Bill Cosby's in the clear: Prosecutors looking into allegations that Bill Cosby had drugged and fondled a young acquaintance of his at his Philadelphia-area home have decided not to file charges against the comedian, after finding "insufficient credible and admissible evidence" on which to base a case. Working in Cosby's favor, said Montgomery County district attorney Bruce Castor, was the year it took his accuser to come forward and make her allegations. As for the claims made by other women to bolster the first woman's claim, Castor said detectives had found "no instance in Mr. Cosby's past where anyone complained to law enforcement of conduct which would constitute a criminal offense." Castor, who reportedly did not notify Cosby's accuser of his findings before releasing them to the public, also issued this strange characterization of the complainant and complainee: "Much exists in this investigation that could be used [by others] to portray persons on both sides of the issue in a less-than-flattering light. The District Attorney encourages the parties to resolve their dispute from this point forward with a minimum of rhetoric." Stay tuned for a possible civil suit. (Associated Press)
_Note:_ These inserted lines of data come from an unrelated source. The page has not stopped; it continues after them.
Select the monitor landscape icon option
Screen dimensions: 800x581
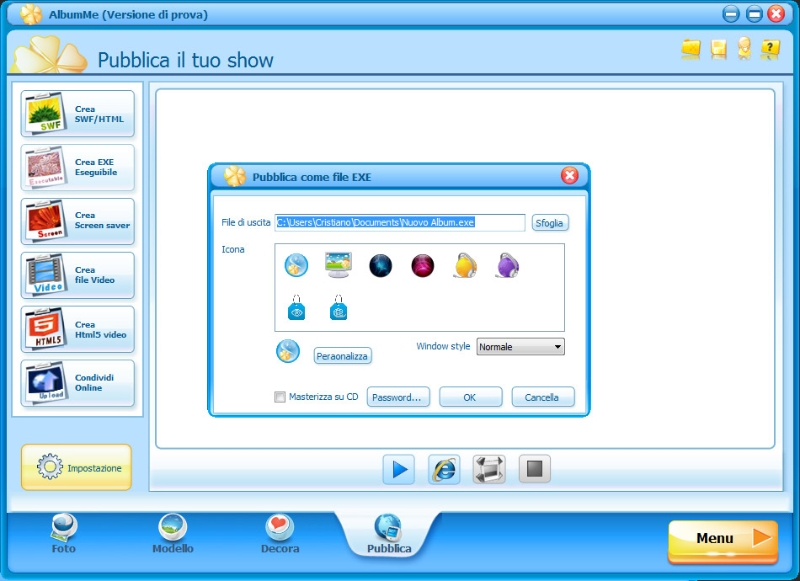(338, 265)
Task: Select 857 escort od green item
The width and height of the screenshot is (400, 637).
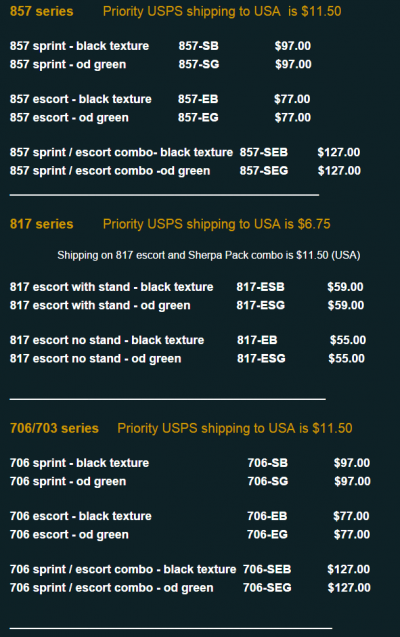Action: coord(69,118)
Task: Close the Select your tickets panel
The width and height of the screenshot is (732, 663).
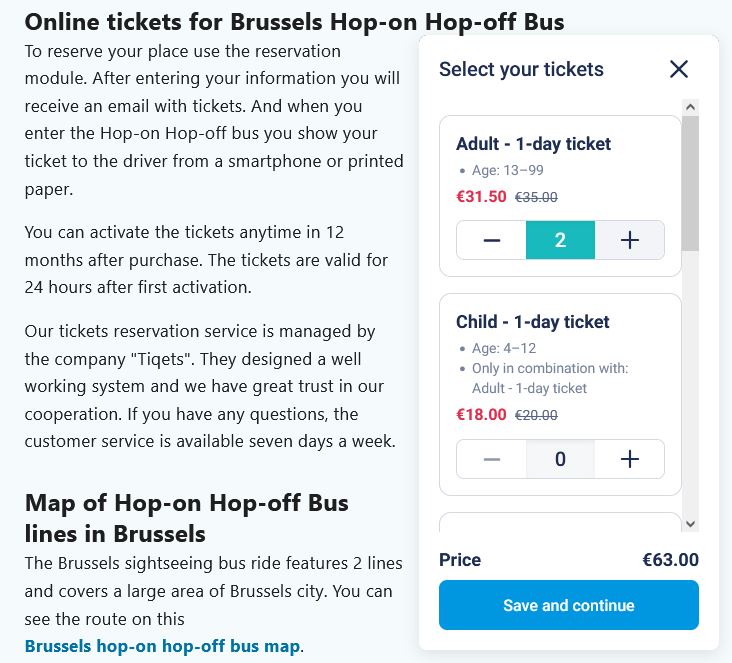Action: (x=679, y=69)
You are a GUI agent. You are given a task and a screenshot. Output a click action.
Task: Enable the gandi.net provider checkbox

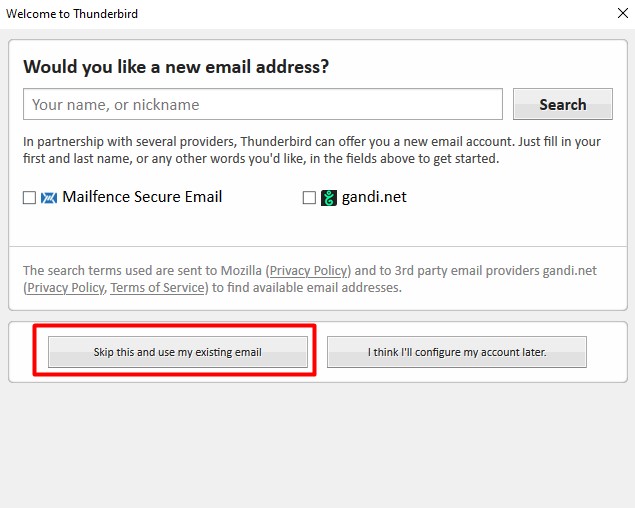pyautogui.click(x=310, y=198)
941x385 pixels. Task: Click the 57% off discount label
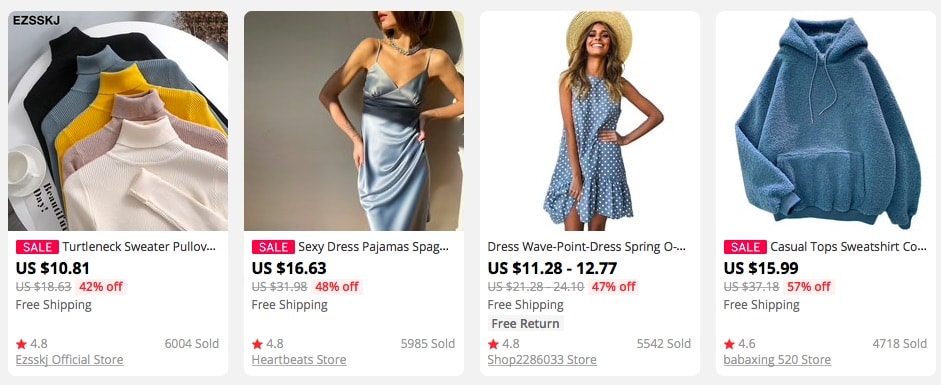click(808, 287)
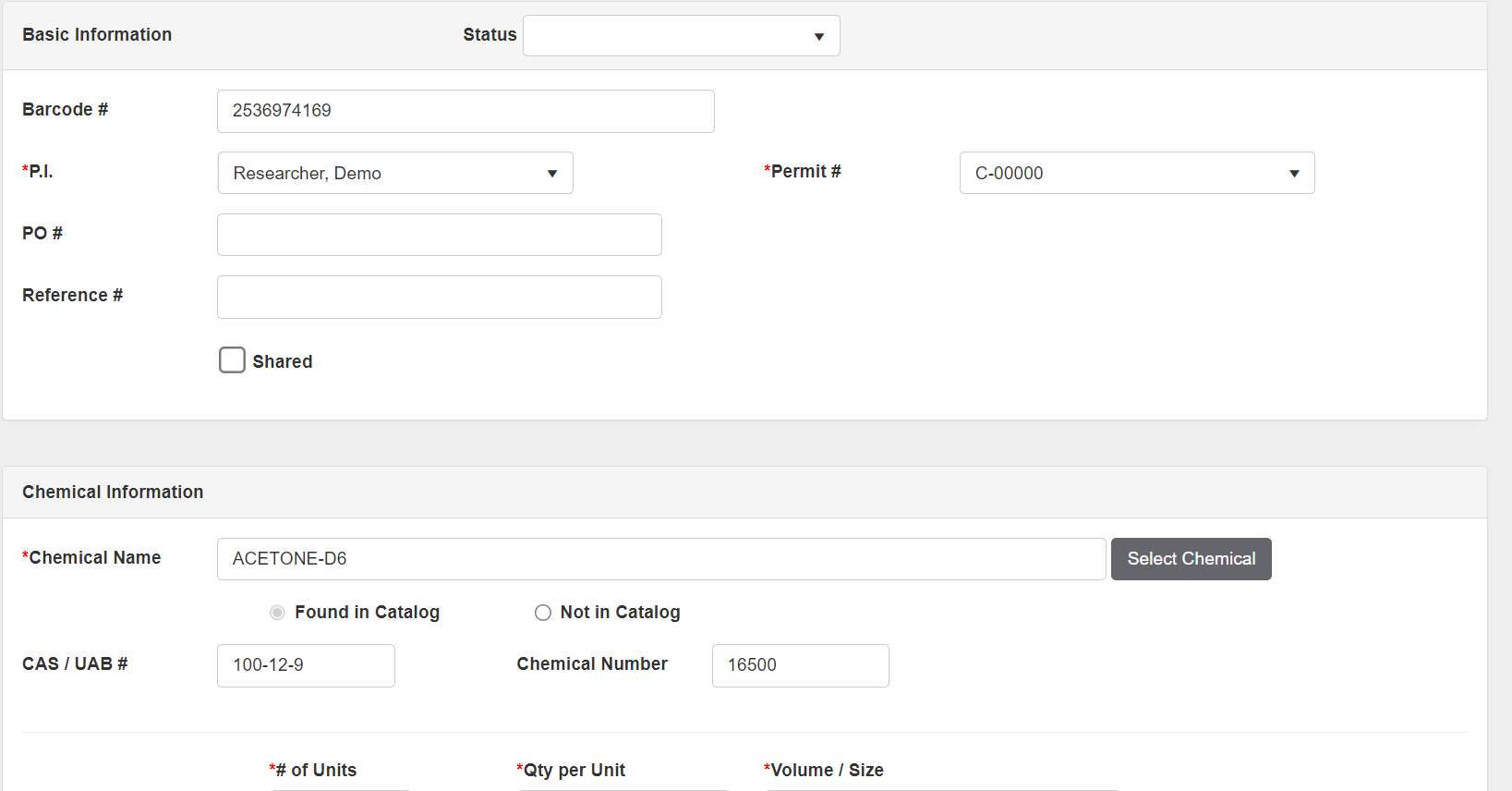Viewport: 1512px width, 791px height.
Task: Click into the Barcode # field
Action: [466, 111]
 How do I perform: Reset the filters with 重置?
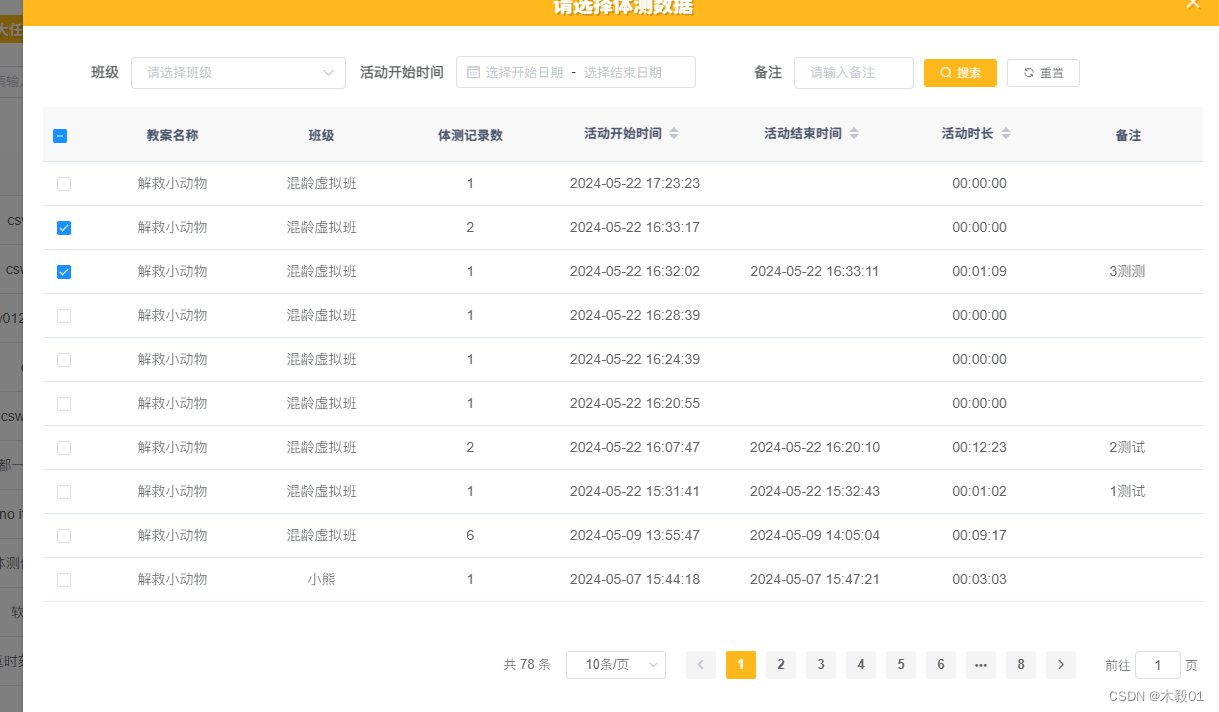click(x=1043, y=72)
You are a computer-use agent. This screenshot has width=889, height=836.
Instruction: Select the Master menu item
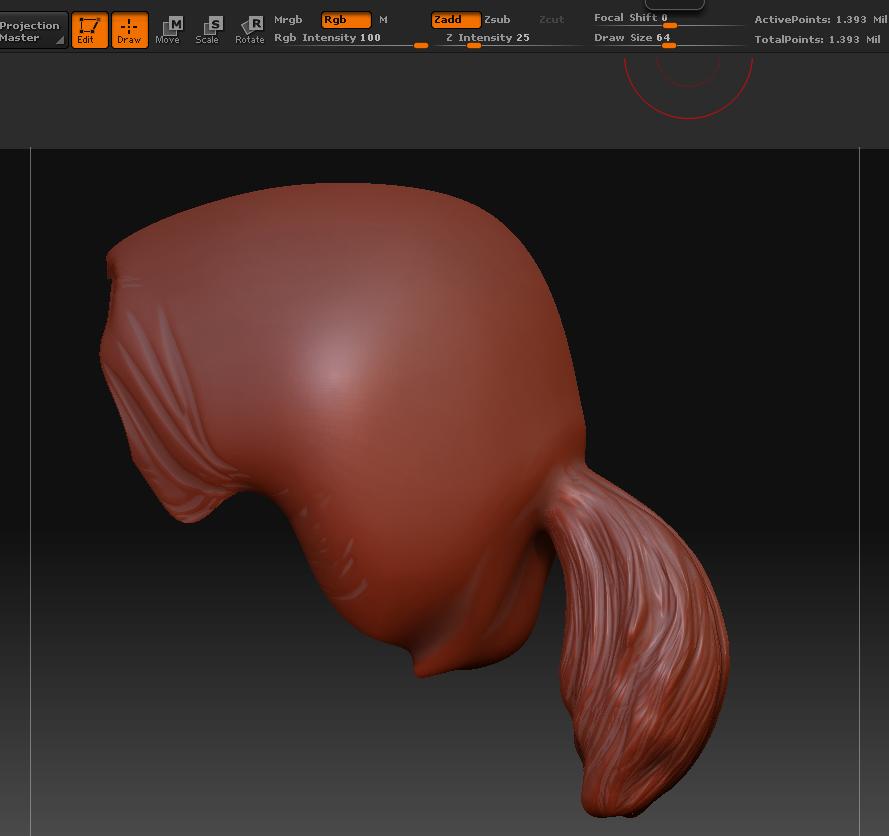tap(22, 36)
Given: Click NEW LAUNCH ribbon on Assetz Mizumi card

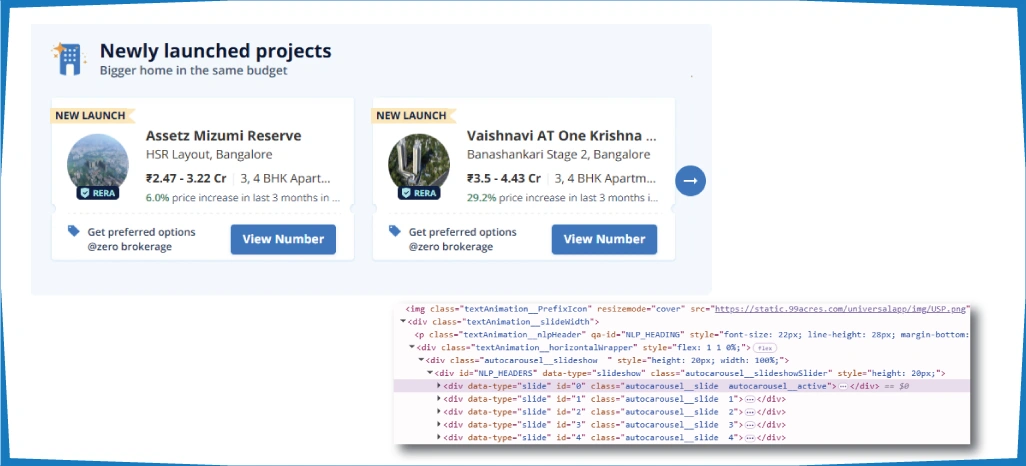Looking at the screenshot, I should [x=90, y=115].
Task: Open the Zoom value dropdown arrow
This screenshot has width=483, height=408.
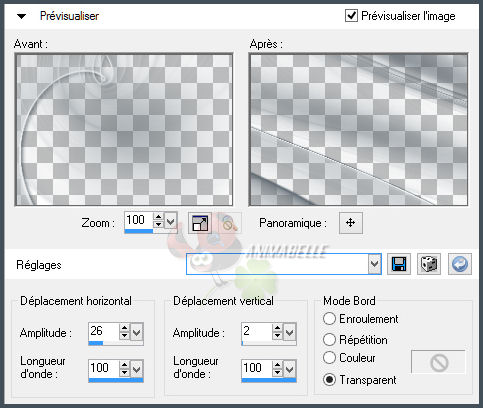Action: coord(171,221)
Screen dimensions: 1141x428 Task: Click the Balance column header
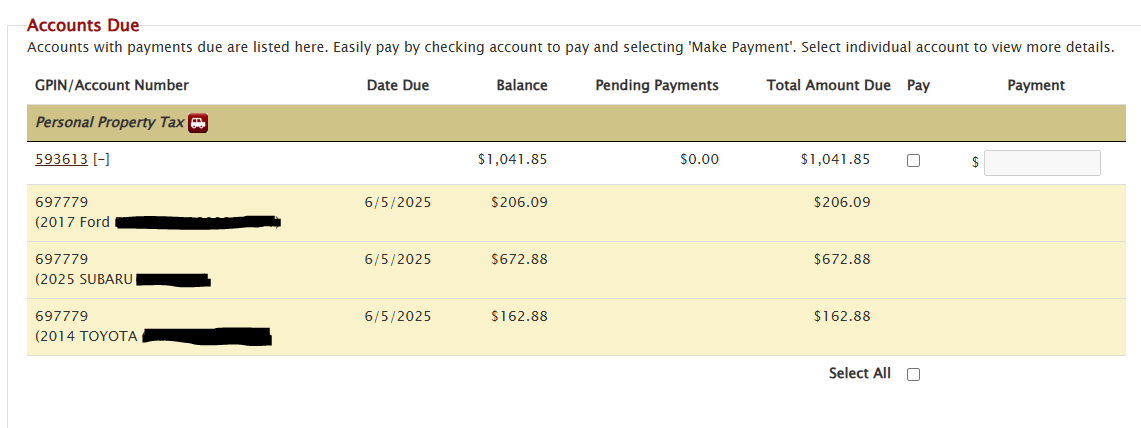tap(521, 85)
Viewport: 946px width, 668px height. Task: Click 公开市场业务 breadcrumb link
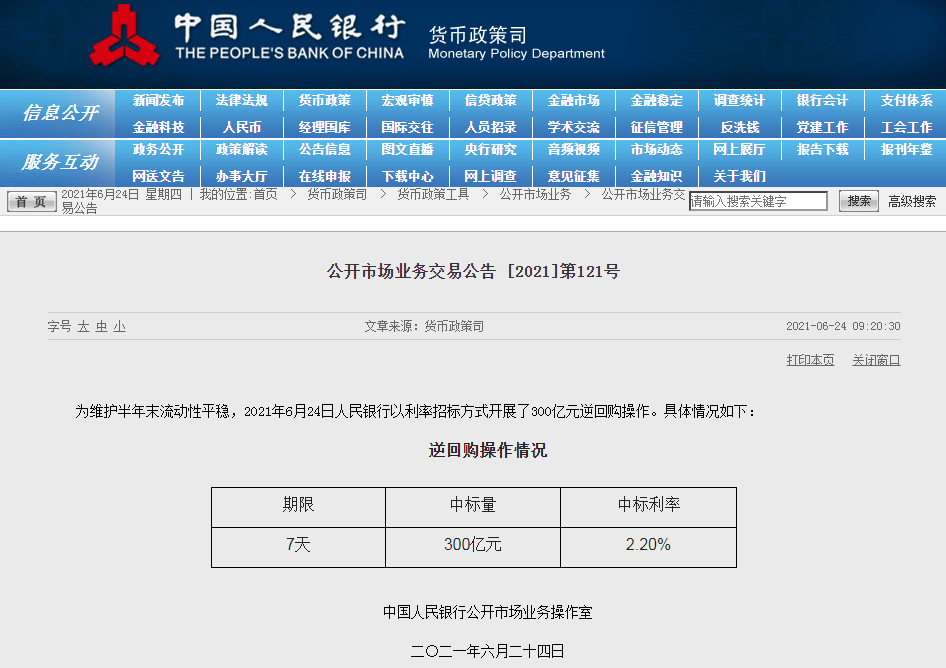click(536, 194)
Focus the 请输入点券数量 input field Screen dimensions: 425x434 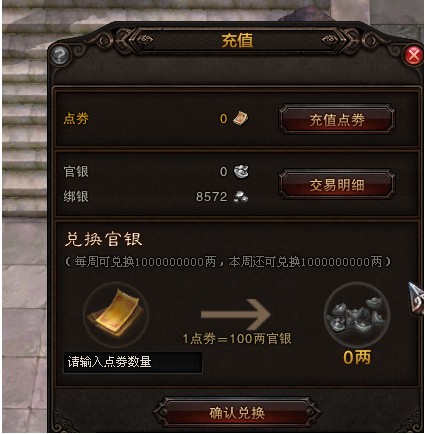[133, 362]
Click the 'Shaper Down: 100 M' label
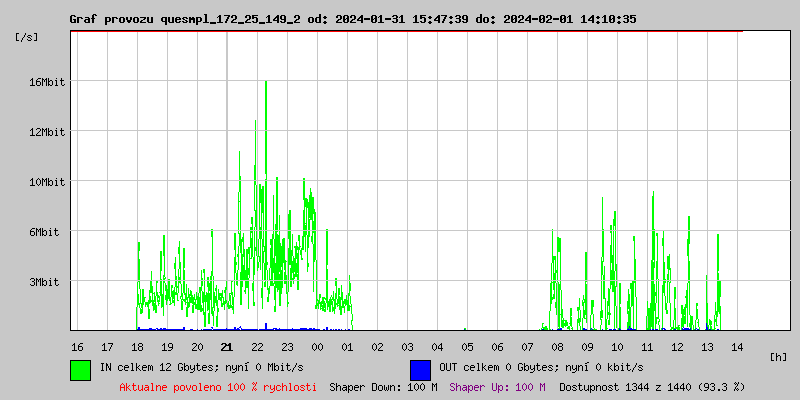This screenshot has width=800, height=400. pos(383,387)
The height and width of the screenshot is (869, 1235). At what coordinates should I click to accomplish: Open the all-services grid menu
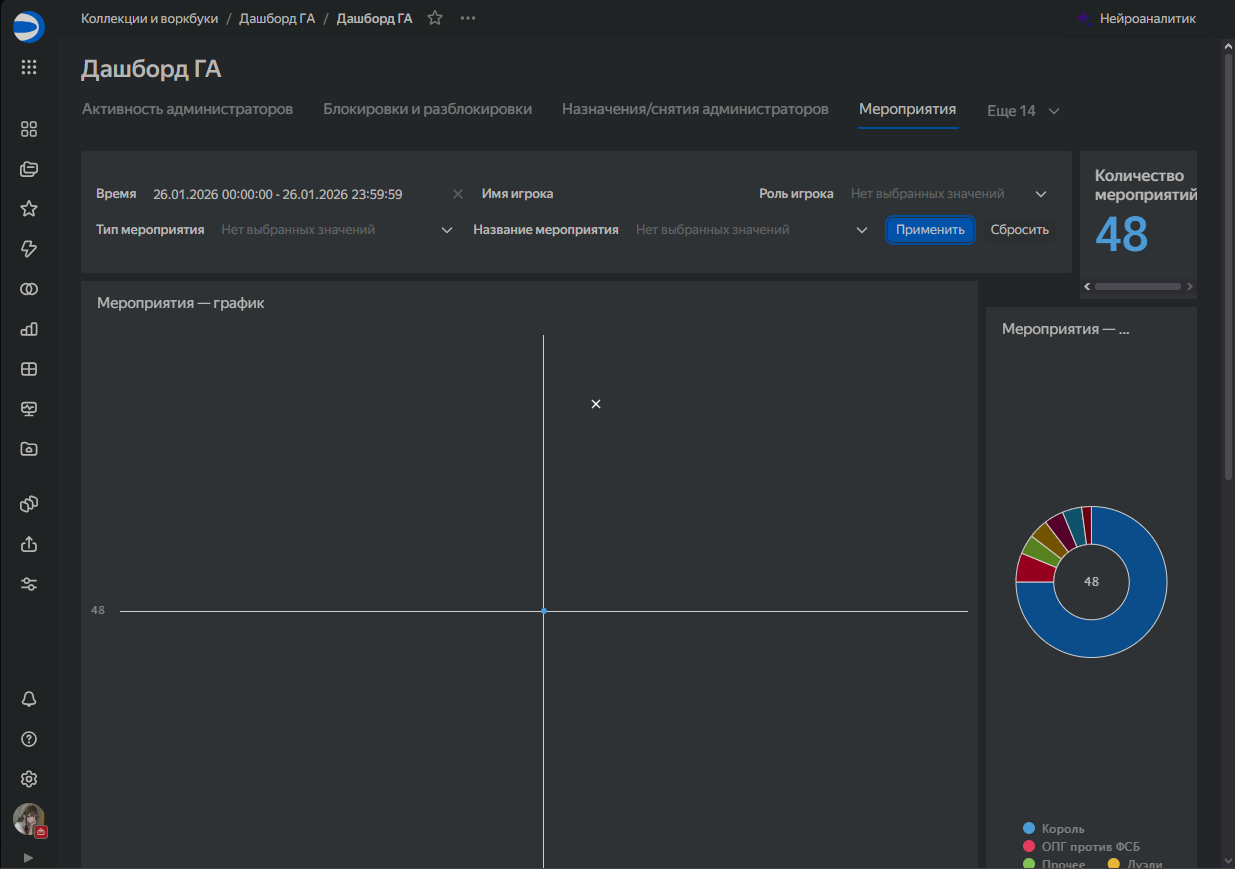pos(29,68)
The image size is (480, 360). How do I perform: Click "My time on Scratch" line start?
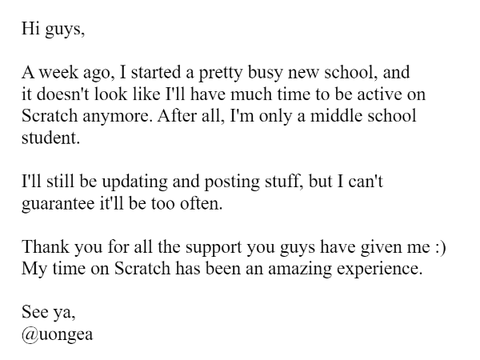[96, 269]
Finger on the button: You won't catch Chris Rock griping about censorship or time delays, at least not when it comes to his upcoming Oscar-hosting gig. He tells Ed Bradley in a "60 Minutes" segment airing on Sunday that ABC's Academy Awards-night broadcast delay is "a safety net. You know, you're a trapeze artist ... you welcome the net." Then again, Rock says he's not really all that concerned that he'll let slip with a string of unairable four-letter words. "I've been on TV and been funny not cursing. As far as content is concerned, I will talk about the movies. I'm not really worried about it. I'm sure ABC might be more worried about it than me." (CBS)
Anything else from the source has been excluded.